Monday, June 1st 2009 - 13:33 UTC

Brazilian beef industry blamed for Amazon deforestation

Boots and training shoes are not the first things that spring to mind when you think about the causes of rainforest destruction and climate change, but just because the connection isn't obvious doesn't mean it isn't realm, says Greenpeace in a new report, “Slaughtering the Amazon”.

Greenpeace fingers out Lula da Silva’s complacency with the industry and ranchers

illegal deforestation and in some cases slavery, via giant processing facilities to the supply chains of some of the best known global brands. Shoe companies like Adidas, Reebok, Nike, Timberland and even Clarks are sourcing a significant proportion of their leather from the Amazon - and its big business.

But it's not only shoes. Products as diverse as handbags and ready meals, and companies as big as Tesco, BMW, IKEA and Kraft also rely on Amazon leather. Practically all Western world consumers have some by-product of Amazon destruction in our homes somewhere, whether we like it or not. Effectively, these brands are driving this destruction by buying beef and leather products from unscrupulous suppliers in Brazil points out the Greenpeace report.

The report says the cattle industry is the single biggest cause of deforestation in the world as trees are cleared to make way for ranches. And the Brazilian government is also fuelling the process by offering billions of dollars in loans to support the expansion of the cattle industry. President Lula de Silva has pledged to double his country's share of the global beef market by 2018. The report contrasts these investments with Lula da Silva's recent promise to cut deforestation by 72% by the same date and to set up an international fund for protecting the Amazon.

“This is a disaster for the fight against climate change and it's got to stop. We're asking President Lula da Silva to announce an immediate end to the felling of Amazon trees to create large cattle ranches and commit to zero deforestation in the rainforest by 2015”, says Greenpeace.

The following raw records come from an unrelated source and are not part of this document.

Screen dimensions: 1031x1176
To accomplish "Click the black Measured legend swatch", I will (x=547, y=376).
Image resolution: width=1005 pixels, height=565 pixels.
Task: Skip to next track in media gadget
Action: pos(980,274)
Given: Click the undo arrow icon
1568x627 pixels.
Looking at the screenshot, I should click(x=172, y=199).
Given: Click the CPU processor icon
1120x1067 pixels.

The Amazon has lost about a fifth of its forest in the past three decades and the rate of deforestation rose 69% in the 12 months to August 2008 as 8,147 sq km were cut down. It is expected to fall this year, partly due to the global economic crisis, but ecologists say government policies and market forces still drive deforestation.

The report presented satellite analysis it said showed that meat exported by Brazil's big meatpackers often comes from ranches with recent illegal deforestation. Major Brazilian meatpackers such as JBS, Marfrig and Bertin, ship the beef or hides thousands of kilometres south for further processing before export.

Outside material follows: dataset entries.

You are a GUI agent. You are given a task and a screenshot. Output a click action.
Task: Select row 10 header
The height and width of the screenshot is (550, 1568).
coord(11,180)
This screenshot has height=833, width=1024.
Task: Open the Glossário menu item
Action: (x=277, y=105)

However Roberto Gianetti da Fonseca, the head of the Brazilian meat exporters association ABIEC, said hardly any beef was exported from the Amazon region because it was too far from ports.

Environmental groups are aiming to replicate the success of a 2006 campaign that persuaded Brazil's soy industry to impose a two-year moratorium, now extended to three, on soy from illegally deforested areas.

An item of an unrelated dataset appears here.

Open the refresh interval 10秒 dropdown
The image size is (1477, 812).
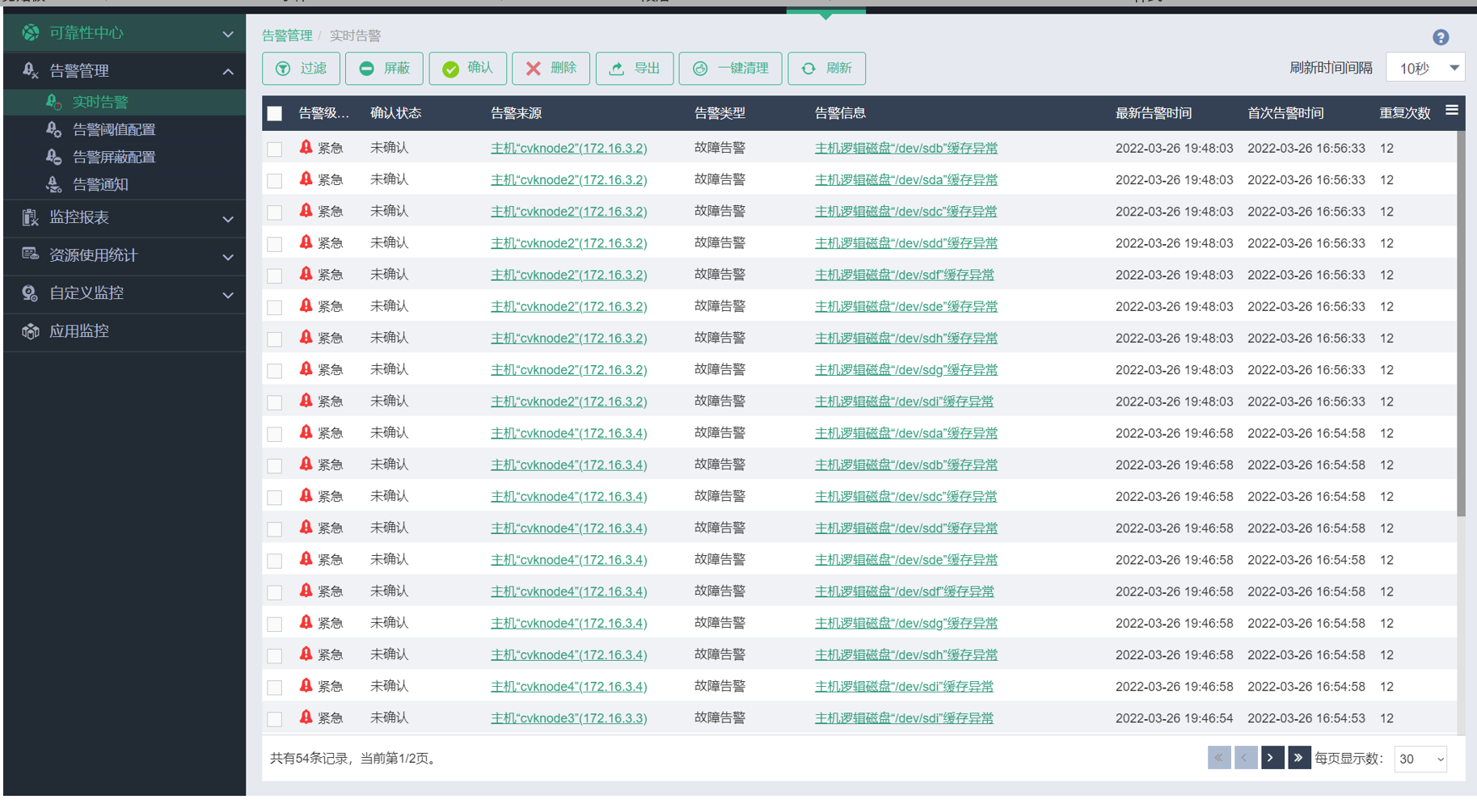point(1425,68)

Brazil is the world's largest beef exporter and has the largest commercial cattle herd of 200 million, a third of which is in the Amazon region where loose laws and cheap land have helped its rapid expansion in recent years.

Beef industry officials acknowledge illegal deforestation by small cattle farms but say the problem will soon be resolved through microchips implanted in millions of cows that can then be traced by satellite.

“Greenpeace should be calm,” said Fonseca, the exporters' group head. “We're not going to destroy the Amazon but we also won't create a false system of control to deceive people”.